Trying to understand POSIX read

OSwhatever · Post by **OSwhatever** » Fri Jul 19, 2013 4:34 am

The return value of POSIX read function is described in the following text.

On success, the number of bytes read is returned (zero indicates end of file), and the file position is advanced by this number. It is not an error if this number is smaller than the number of bytes requested; this may happen for example because fewer bytes are actually available right now (maybe because we were close to end-of-file, or because we are reading from a pipe, or from a terminal), or because read() was interrupted by a signal. On error, -1 is returned, and errno is set appropriately. In this case it is left unspecified whether the file position (if any) changes.

Basically, the function can return reading less than the requested amount. This puts the extra burden on the program that implements it, to loop until all requested bytes have been read and perhaps also do some yielding? My question is, what is the use case of this behaviour? STD C++ iostream read, do not return before all bytes have been read so at this level this behavior have been dropped.

I have hard to find any use case where the return before finished feature is useful. I know that in practice, it often does return when all bytes have been read and perhaps there is a flag that force this behaviour. So if we should implement the underlying OS dependent read, do we really have to support the unfinished read or can we safely block until all bytes has arrived?

Kevin · Post by **Kevin** » Fri Jul 19, 2013 5:03 am

With O_NONBLOCK you're not supposed to block in read(). And of course, if EOF is somewhere in the middle of your request, waiting for another process to extend the file so you can read() the full size isn't the expected behaviour either.

By blocking on reads on a pipe/socket/etc. until you have the full size, you make it easier for programs that need to get a message with a known size from this pipe (though they can't really make use of this if they want to stay POSIX compliant). At the same time you make it impossible to read whatever is already there (up to a maximum buffer size) in the pipe without blocking.

iansjack · Post by **iansjack** » Fri Jul 19, 2013 5:03 am

Your quote explains why read() may return less bytes than requested. The fact that less bytes were available than were requested does not mean that more bytes will later become available. If the call had to wait until the requested number of bytes had been read then it might end up waiting forever.

Seems pretty sensible to me. (BTW, it is incorrect to say that iostream doesn't exhibit similar behaviour. Any sane read function would do so.)

sortie · Post by **sortie** » Fri Jul 19, 2013 6:11 am

The read and write functions (and their pread and pwrite counterparts, and the readv, writev, preadv, and pwritev functions) have really good semantics as IO primitives, it's just not always what the user expects. I meant to write a blog post about the functions and why they are good primitives, but I'll just write something here, but I just woke up.

The read and write functions promises to either fail, or read/write at least one byte of IO. The exact behaviour of the functions depend on the code implementing the inode.

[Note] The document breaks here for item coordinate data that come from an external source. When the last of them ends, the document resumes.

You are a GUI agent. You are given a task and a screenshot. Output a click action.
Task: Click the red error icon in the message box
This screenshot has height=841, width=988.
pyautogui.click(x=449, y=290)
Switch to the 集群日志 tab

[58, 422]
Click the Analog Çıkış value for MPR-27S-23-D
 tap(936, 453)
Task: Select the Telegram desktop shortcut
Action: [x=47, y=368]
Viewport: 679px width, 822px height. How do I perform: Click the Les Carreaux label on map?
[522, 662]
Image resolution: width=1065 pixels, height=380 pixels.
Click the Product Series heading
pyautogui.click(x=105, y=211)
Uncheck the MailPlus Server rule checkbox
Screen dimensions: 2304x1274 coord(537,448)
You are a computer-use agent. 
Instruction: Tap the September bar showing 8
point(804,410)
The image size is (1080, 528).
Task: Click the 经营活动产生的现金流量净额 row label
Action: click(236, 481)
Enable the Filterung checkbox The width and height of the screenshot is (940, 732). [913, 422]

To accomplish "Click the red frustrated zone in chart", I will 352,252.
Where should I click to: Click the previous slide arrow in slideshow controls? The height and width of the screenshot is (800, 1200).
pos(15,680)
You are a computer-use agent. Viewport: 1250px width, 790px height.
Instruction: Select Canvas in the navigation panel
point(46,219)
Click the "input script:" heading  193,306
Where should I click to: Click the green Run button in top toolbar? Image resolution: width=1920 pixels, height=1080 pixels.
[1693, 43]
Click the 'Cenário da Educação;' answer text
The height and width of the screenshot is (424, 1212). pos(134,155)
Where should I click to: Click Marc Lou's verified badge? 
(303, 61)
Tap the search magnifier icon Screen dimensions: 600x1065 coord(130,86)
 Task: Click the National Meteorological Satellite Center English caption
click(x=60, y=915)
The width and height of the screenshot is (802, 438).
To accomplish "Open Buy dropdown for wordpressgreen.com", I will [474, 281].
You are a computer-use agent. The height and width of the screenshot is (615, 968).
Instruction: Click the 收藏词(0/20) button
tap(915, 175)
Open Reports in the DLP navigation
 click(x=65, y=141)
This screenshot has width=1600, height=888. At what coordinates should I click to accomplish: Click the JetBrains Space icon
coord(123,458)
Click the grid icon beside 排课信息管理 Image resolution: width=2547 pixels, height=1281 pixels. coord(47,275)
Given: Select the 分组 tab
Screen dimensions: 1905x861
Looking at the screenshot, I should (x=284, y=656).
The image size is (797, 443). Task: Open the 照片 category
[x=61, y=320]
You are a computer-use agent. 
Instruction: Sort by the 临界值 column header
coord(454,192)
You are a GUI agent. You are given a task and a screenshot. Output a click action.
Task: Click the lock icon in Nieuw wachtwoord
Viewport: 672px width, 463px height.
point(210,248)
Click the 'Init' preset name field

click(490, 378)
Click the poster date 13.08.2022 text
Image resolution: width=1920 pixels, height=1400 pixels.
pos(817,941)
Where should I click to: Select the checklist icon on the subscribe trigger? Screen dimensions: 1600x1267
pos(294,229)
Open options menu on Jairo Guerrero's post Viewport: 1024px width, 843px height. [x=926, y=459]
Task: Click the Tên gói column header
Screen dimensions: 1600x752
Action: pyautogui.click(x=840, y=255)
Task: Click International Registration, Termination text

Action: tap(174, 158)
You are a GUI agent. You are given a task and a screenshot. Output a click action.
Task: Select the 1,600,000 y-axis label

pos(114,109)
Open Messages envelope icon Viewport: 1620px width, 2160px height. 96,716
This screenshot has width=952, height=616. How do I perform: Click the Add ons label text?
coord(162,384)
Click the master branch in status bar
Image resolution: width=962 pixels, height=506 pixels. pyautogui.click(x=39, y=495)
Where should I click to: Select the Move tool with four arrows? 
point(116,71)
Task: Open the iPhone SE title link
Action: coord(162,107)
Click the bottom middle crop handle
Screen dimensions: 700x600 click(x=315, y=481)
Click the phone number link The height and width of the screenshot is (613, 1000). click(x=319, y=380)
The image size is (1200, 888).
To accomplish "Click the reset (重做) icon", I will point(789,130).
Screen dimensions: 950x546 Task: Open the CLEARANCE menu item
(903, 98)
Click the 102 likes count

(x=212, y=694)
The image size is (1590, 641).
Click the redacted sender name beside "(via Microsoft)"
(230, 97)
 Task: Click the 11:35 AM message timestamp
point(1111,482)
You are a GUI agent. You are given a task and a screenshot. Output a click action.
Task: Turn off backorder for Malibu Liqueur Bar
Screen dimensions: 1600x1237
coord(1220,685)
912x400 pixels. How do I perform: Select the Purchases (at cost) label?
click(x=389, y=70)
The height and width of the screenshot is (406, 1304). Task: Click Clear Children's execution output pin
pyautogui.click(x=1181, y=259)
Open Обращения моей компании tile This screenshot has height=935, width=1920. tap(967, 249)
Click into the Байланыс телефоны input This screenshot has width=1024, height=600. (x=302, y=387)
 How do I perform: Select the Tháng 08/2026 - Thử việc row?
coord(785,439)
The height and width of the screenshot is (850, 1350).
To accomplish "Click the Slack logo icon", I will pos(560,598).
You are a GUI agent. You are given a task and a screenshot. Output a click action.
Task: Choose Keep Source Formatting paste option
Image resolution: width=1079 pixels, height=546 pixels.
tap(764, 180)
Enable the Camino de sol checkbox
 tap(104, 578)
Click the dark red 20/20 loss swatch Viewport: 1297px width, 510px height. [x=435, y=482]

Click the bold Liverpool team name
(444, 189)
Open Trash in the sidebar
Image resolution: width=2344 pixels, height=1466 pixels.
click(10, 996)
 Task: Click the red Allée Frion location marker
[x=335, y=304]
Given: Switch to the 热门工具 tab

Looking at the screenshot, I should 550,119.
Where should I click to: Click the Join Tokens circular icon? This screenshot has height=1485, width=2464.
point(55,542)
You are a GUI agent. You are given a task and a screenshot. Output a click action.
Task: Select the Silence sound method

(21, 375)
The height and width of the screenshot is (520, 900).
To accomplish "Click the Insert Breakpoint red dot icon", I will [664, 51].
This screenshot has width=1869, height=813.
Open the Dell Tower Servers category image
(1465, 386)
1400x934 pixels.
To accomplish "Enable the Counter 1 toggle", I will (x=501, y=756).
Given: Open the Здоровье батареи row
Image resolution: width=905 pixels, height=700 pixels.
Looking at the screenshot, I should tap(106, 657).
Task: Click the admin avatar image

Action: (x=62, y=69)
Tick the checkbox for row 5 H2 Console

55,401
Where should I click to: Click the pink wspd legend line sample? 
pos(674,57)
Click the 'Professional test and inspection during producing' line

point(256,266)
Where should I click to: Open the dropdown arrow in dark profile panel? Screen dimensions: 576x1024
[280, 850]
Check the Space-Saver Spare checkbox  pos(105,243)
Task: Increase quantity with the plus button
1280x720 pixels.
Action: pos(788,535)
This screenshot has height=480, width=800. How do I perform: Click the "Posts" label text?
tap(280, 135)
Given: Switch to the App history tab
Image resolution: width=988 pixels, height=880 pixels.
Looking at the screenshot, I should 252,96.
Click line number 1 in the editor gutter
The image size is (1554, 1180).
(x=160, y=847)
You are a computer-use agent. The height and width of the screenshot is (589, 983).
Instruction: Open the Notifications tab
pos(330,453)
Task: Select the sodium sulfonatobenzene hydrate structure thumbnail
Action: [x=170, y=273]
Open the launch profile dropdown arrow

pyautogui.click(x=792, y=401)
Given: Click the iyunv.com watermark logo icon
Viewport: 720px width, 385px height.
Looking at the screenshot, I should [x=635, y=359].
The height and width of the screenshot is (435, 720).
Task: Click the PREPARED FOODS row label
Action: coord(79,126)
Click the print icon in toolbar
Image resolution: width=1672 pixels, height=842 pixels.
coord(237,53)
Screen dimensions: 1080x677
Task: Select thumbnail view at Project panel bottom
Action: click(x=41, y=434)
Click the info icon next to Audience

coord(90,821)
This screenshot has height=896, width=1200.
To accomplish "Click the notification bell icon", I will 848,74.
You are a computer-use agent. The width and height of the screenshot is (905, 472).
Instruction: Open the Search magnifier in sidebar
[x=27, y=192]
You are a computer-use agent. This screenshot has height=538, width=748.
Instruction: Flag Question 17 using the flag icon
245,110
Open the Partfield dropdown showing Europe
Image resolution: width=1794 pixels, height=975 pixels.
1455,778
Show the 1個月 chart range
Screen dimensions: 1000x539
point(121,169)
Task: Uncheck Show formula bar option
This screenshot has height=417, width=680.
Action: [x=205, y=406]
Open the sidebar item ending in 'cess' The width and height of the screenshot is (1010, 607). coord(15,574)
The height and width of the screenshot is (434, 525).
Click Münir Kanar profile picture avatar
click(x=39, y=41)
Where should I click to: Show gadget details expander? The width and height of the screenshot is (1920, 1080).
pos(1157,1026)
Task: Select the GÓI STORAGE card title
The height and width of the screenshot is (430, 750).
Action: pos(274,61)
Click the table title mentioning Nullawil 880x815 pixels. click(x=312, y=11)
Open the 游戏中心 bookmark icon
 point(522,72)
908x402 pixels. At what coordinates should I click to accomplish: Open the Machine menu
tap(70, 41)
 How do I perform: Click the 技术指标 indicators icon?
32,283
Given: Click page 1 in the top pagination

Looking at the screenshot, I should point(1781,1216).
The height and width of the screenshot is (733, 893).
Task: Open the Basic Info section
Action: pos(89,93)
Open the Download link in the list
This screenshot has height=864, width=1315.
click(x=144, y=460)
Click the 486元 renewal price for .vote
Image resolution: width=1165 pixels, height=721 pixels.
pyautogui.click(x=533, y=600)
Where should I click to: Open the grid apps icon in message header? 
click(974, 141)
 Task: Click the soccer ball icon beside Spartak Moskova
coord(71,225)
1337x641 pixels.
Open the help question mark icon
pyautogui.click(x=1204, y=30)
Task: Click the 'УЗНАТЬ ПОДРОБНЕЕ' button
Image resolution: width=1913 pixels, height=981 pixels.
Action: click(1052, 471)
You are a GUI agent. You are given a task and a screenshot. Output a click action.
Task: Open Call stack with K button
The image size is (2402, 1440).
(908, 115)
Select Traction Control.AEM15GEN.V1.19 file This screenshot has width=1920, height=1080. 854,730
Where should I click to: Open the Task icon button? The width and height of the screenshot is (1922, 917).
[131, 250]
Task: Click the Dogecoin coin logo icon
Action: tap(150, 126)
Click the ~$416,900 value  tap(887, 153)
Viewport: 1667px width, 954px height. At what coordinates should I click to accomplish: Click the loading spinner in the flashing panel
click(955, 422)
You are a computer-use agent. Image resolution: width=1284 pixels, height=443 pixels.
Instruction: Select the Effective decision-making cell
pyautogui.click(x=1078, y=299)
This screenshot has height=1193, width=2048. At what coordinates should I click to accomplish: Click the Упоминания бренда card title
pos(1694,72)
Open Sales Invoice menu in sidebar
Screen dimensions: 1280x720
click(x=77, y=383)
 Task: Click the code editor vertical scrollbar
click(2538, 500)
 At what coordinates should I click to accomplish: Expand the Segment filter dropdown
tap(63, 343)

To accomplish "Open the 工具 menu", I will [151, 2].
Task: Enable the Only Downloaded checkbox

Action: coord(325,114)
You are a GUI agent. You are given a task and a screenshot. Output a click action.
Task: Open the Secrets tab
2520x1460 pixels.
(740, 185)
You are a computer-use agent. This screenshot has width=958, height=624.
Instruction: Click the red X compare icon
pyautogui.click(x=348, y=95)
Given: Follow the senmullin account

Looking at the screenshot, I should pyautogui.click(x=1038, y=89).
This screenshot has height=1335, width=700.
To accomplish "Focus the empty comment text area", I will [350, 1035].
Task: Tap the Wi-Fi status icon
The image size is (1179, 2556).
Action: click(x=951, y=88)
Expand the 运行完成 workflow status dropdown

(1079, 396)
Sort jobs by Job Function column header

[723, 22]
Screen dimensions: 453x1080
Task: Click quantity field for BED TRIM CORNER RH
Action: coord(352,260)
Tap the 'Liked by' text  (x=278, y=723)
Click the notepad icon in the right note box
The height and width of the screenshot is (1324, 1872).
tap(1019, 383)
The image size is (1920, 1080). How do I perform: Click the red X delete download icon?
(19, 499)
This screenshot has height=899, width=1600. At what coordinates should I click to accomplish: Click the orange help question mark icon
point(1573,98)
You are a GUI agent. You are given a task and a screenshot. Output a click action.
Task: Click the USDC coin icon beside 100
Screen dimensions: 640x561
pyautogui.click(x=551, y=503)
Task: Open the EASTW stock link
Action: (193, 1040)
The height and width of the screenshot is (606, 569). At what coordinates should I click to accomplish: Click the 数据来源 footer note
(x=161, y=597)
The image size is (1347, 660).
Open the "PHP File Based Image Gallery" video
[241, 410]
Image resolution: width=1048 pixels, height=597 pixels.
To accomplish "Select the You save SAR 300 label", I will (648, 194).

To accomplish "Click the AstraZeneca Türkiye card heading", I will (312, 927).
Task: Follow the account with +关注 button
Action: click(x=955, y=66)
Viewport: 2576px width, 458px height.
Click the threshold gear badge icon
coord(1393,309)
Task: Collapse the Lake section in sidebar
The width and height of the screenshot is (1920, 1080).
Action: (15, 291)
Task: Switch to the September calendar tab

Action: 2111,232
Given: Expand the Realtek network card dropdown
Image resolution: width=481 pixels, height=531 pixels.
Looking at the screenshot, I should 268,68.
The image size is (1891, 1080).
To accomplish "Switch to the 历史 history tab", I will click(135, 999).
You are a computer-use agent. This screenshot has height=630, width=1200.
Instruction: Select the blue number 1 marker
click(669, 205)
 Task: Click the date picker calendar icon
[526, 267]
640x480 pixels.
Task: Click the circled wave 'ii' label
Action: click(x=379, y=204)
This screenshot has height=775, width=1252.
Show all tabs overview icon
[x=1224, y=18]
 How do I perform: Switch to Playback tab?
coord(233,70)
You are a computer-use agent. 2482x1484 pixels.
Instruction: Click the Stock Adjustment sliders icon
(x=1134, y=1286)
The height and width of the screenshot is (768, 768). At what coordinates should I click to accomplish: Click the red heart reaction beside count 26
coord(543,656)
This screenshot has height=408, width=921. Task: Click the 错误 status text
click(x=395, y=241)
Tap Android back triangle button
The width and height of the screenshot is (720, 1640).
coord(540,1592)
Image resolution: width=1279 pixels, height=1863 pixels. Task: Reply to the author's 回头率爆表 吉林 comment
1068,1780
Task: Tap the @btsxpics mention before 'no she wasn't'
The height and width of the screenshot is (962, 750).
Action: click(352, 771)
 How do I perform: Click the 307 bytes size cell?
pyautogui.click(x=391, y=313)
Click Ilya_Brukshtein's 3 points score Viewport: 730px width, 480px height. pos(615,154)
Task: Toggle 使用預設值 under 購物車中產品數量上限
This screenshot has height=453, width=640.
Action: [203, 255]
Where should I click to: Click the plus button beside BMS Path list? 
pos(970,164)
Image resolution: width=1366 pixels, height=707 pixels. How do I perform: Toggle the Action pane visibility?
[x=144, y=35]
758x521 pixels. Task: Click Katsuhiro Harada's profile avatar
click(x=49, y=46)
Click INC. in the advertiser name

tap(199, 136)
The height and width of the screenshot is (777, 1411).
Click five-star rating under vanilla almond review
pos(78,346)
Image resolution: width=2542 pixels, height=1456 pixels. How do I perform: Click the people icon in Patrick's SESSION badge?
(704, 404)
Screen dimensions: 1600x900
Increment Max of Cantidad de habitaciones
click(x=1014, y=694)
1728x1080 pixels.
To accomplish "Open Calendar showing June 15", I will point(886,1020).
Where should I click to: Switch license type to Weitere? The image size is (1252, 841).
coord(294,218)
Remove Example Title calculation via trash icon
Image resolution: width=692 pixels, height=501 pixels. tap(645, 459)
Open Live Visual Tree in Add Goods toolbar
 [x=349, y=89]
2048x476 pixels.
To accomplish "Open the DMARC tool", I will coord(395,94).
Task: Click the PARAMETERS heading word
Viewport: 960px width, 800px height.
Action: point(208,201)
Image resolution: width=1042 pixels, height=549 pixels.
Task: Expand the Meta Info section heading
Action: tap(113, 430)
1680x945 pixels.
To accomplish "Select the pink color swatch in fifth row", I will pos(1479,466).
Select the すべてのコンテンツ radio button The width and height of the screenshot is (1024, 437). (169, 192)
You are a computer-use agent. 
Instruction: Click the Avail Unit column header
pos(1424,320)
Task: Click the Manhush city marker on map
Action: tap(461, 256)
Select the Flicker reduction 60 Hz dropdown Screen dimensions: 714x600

The kernel code will usually do whatever is easier. For instance, if a file is being read, but only 42 bytes is in cache, and 1337 bytes were requested, then it's perfectly reasonable to just give 42 bytes. Perhaps the program is able to do something with these bytes. If it really needed more bytes, then the program would invoke the read system call again.

Alternatively, try to imagine if the system calls required all the IO to finish. That would mean network programming would become bothersome, normally you allocate a larger buffer and read into it, and the kernel would fill in whatever it can. If you forced it to full it all up, then you could easily deadlock if the remote sends all the data it wishes and then waits for a response, but the request wasn't enough to fill up the buffer. The same applies to pipes and unix sockets, though arguably it isn't a problem with files - but it's best to keep the same IO semantics for pipes and files. That said, the IO is likely always completed entirely with files, and a lot of programs unfortunately depend on this implementation detail.

It's also worth noting the return type is ssize_t, but the count parameter is size_t. It is unspecified what happens if the count is over SSIZE_MAX, but given the "give me at least one byte or fail" semantics, it's reasonable to simply do if ( (size_t) SSIZE_MAX < count ) { count = SSIZE_MAX; } and truncate the request.

(The same discussion applies to the other mention read and write functions)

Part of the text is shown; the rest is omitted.